The first four are solved with code you write once. The fifth is solved with a review layer that fits the pace of the loop, which is the part most teams build last, right after the loop has already shipped something they had to clean up by hand.
FAQ
- What's the single most common reason agent loops fail?
- No stop condition. Teams wire up a plan-act-observe cycle, watch it work on the demo case, and ship it without a hard ceiling on iterations, tokens, or actions. The loop runs fine until it hits an input the demo never covered, then it either spins until the budget alarm fires or quietly declares victory on broken output.
- Is context rot the same thing as running out of context window?
- No. Context rot happens well before you hit the token limit. A model's attention to any single fact degrades as the surrounding context fills with tool output, retries, and stale plans.

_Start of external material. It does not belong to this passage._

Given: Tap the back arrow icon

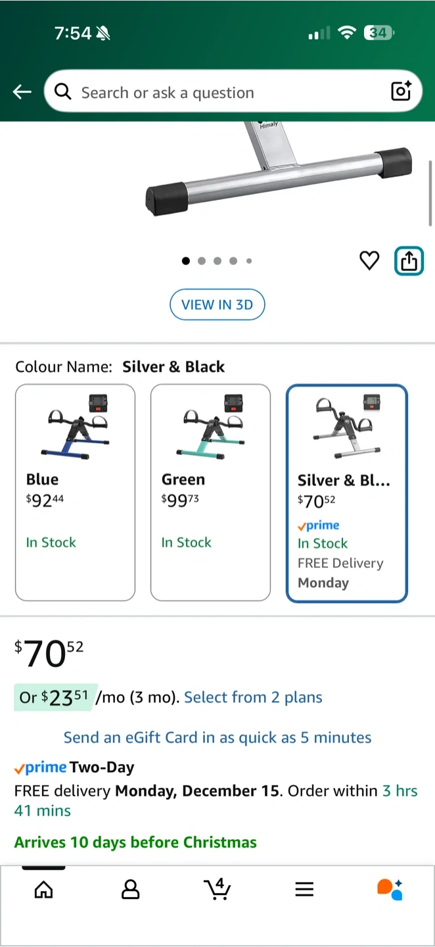Looking at the screenshot, I should [x=22, y=92].
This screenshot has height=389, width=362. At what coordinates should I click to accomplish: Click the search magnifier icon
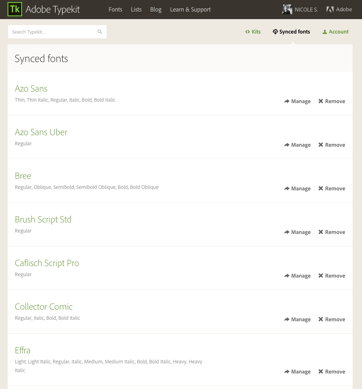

You can have 60% of the window free and still get worse decisions than turn one, because the signal is diluted, not absent.
- Can a verifier subagent fully replace human review?
- For narrow, checkable claims, yes; a verifier that runs the test suite and great, an agent that says 'done' when tests are green is checking a fact, not an opinion. It can't replace human review, because plenty of failure modes never trip a test: a form that's technically functional but ugly, copy that's off-brand, a flow that's confusing. Those need a person looking at the running app.
- Where should the human checkpoint sit in an agent loop?
- After the agent believes it's done, before the next iteration starts. Putting it earlier wastes the reviewer's time on half-finished work; putting it later means the loop has already burned budget iterating past a wrong turn. One checkpoint on a live preview, right before the next planning step, catches issues while they're still cheap to fix.
- What does 'agent-ready feedback' mean, concretely?
- Feedback the next loop iteration can consume without a human translating it first: a DOM selector for exactly what was clicked, the page URL and viewport, a screenshot, and the comment, packaged as a Markdown block an agent can read as an instruction rather than a person having to paraphrase a Slack message into a prompt.
- Do I need a full observability stack to catch these failure modes?
- Not to start. Iteration counters, a token ceiling, and an action-dedup check cover runaway loops with a few lines of code. Overconfident termination needs a verifier step, not new infra. Context rot needs a compaction or fresh-subagent pattern in your orchestration code. The review bottleneck is the one gap that needs a dedicated tool, because it requires a UI a non-technical reviewer can use on a live page.